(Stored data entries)
|---|
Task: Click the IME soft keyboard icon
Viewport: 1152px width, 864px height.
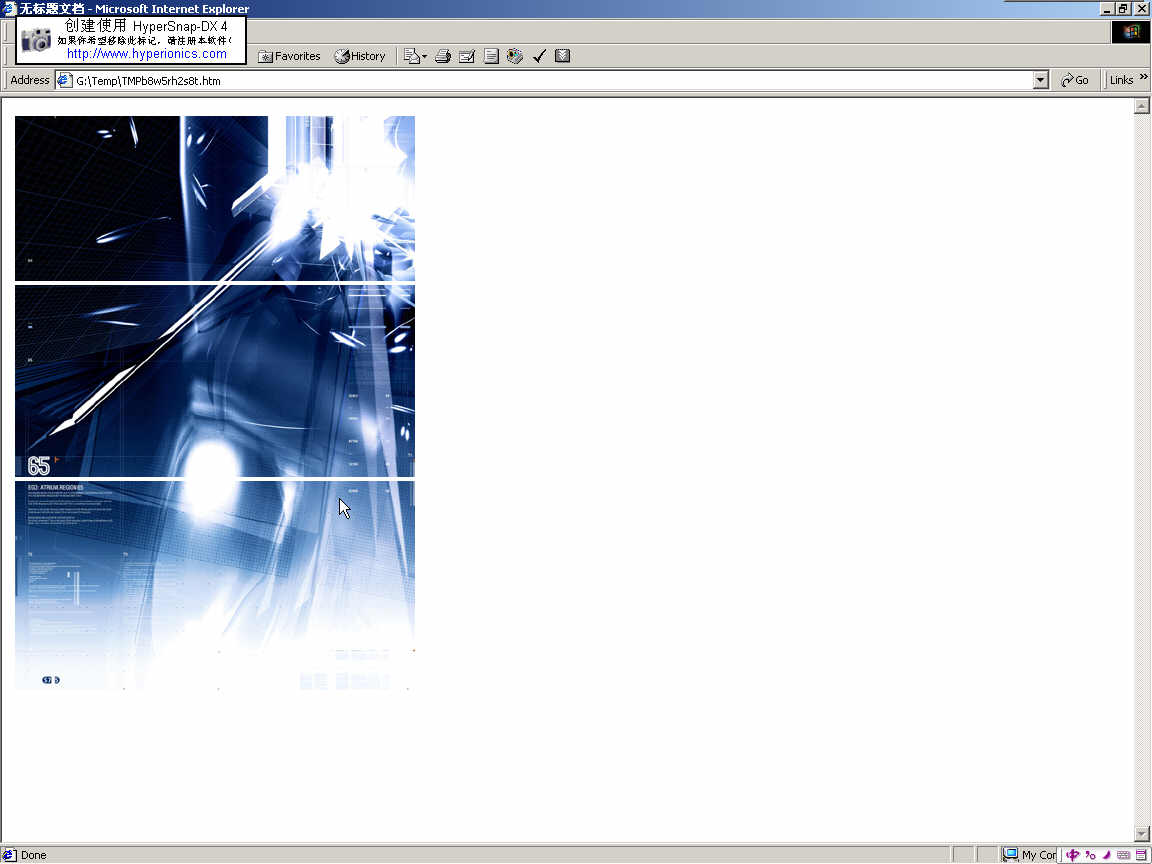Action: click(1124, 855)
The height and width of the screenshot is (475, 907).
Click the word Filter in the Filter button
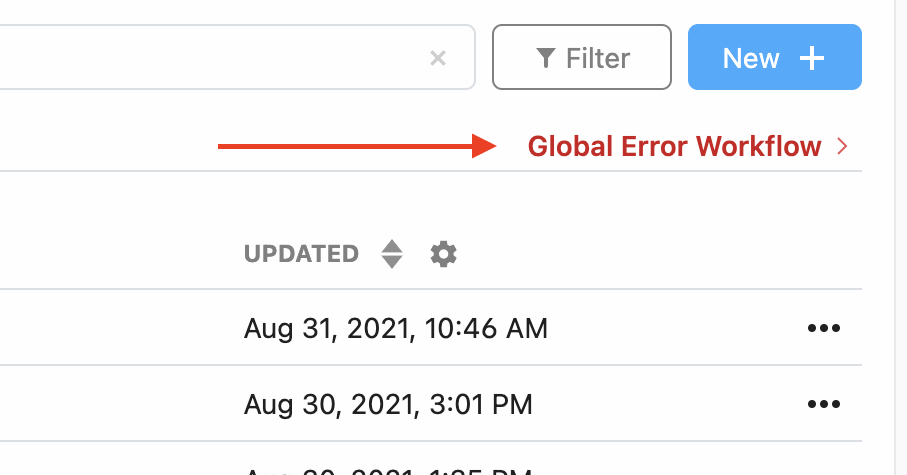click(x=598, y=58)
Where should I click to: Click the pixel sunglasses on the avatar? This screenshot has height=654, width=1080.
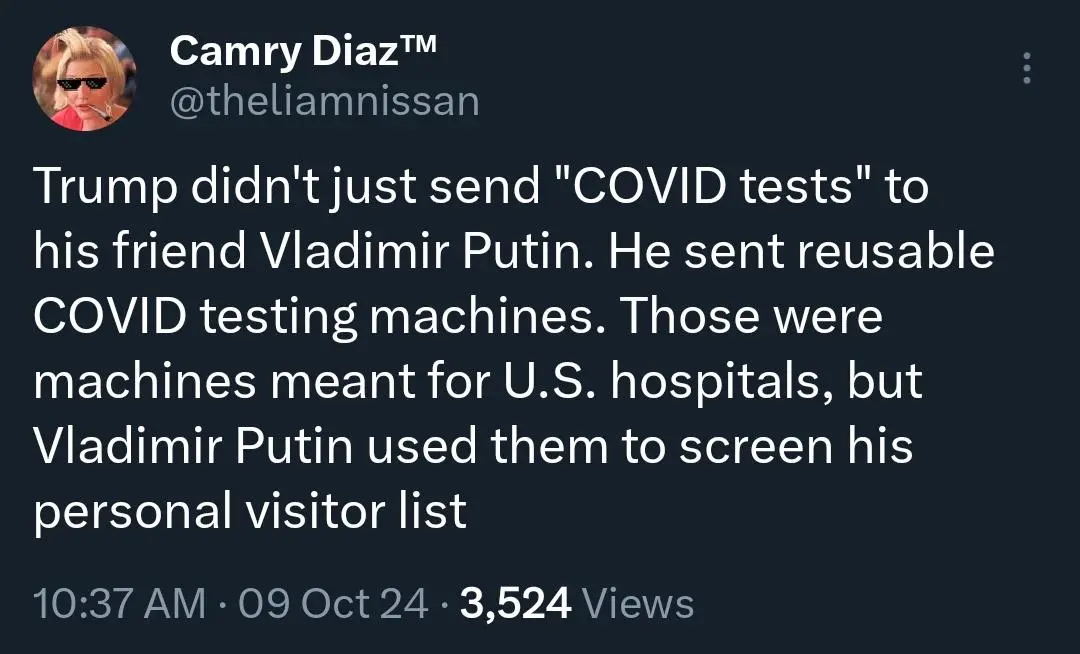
|---|
REQUIRED WORK – A verbatim copy of the data, free of pictures, is the expected answer.

FINISHED TASK –
Task: Click the IME soft keyboard icon
Viewport: 1152px width, 864px height.
Action: click(1124, 855)
The height and width of the screenshot is (475, 907).
Click the word Filter in the Filter button
click(x=598, y=58)
Where should I click to: Click the pixel sunglasses on the avatar? This screenshot has height=654, width=1080.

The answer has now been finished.